Regular ArticleOver-expression of P2X7 receptors in spinal glial cells contributes to the development of chronic postsurgical pain induced by skin/muscle incision and retraction (SMIR) in rats

•CPSP is possibly not a consequence of direct injury of peripheral nerve.•Glial P2X7R activation and TNF-α production participates in the CPSP formation.•Antagonism of P2X7Rs might be a good strategy for prevention of CPSP.
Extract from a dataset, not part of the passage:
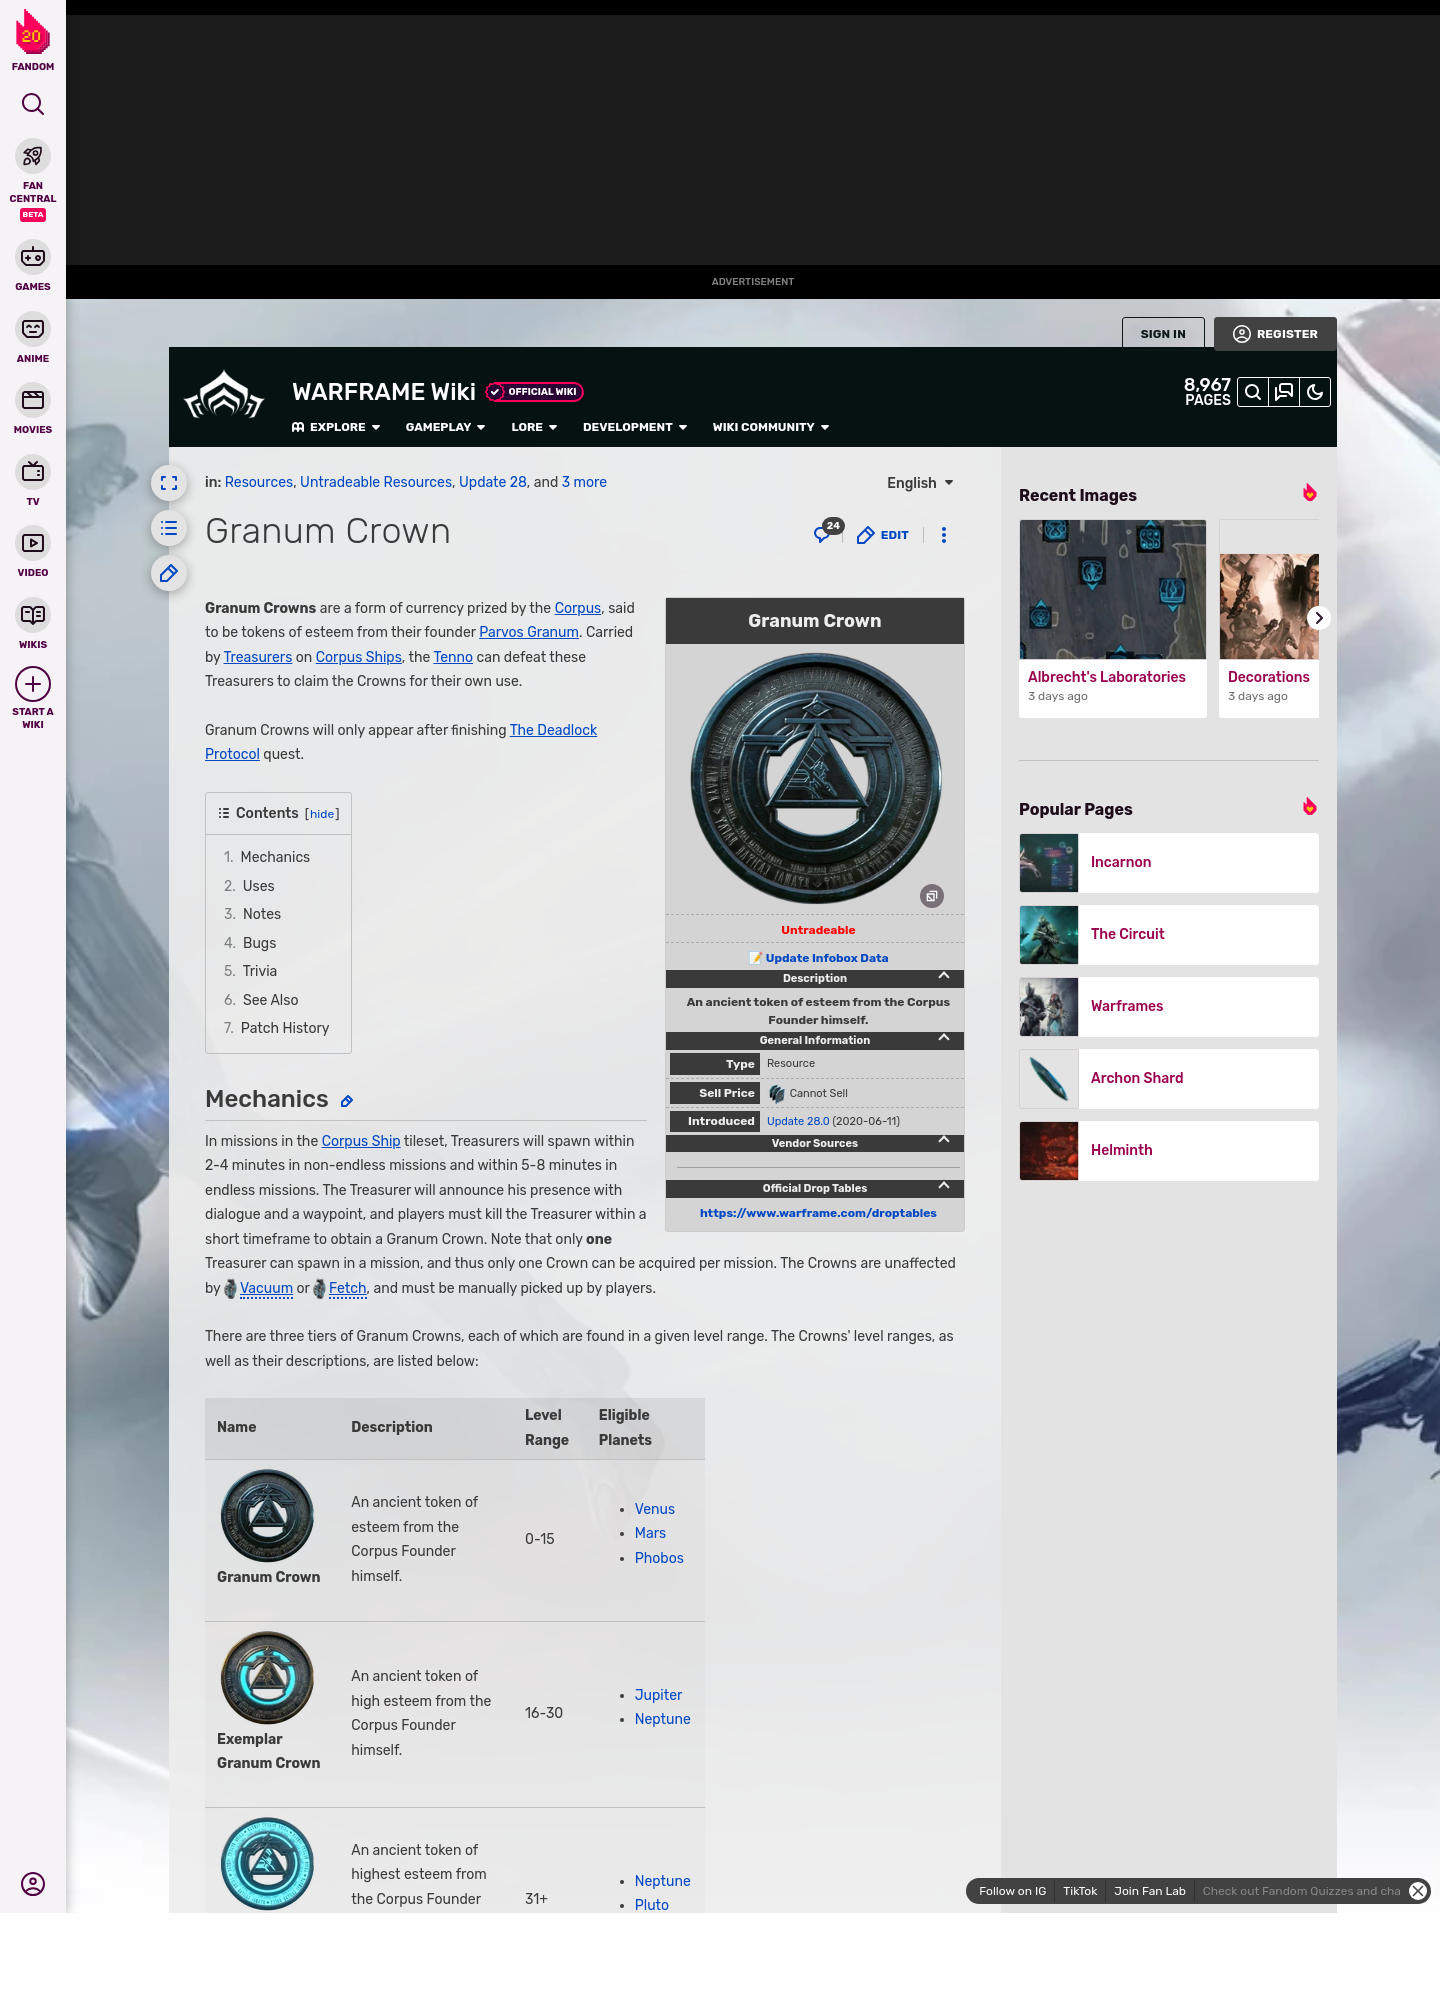The height and width of the screenshot is (2000, 1440).
Task: Open the comments bubble showing 24
Action: click(x=825, y=534)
Many patients suffer from chronic postsurgical pain (CPSP) following surgery, and the underlying mechanisms are poorly understood. In the present work, with use of the skin/muscle incision and retraction (SMIR) model, the role of P2X7 receptors (P2X7Rs) in spinal glial cells in the development of CPSP was evaluated. Consistent with previous reports, we found that SMIR decreased the ipsilateral 50% paw withdrawal threshold (PWT), lasting for at least 2 weeks. No injury was done to L3 dorsal root ganglia (DRG) neurons and no axonal or Schwann cell damage at the retraction site in the saphenous nerve was observed 7 days after SMIR. The results of immunofluorescence showed that both microglia and astrocytes were activated in the spinal dorsal horn following SMIR. In addition, both P2X7Rs and tumor necrosis factor-alpha (TNF-α) were up-regulated following SMIR. Double immunofluorescence staining revealed that the up-regulated P2X7R immunoreactivity was mainly located in microglia, and to a lesser extent in astrocytes, but not in neurons. Intrathecal delivery of specific P2X7R antagonist BBG (10 μM in 10 μl volume) or A438079 (10 μM in 10 μl volume), started 30 min before the surgery and once daily thereafter for 7 days, prevented the mechanical allodynia. Intrathecal injection of BBG inhibited the activation of microglia and astrocytes, and the up-regulation of TNF-α induced by SMIR. These data suggest that P2X7Rs in the spinal dorsal horn might mediate the development of CPSP via activation of glial cells and up-regulation of TNF-α.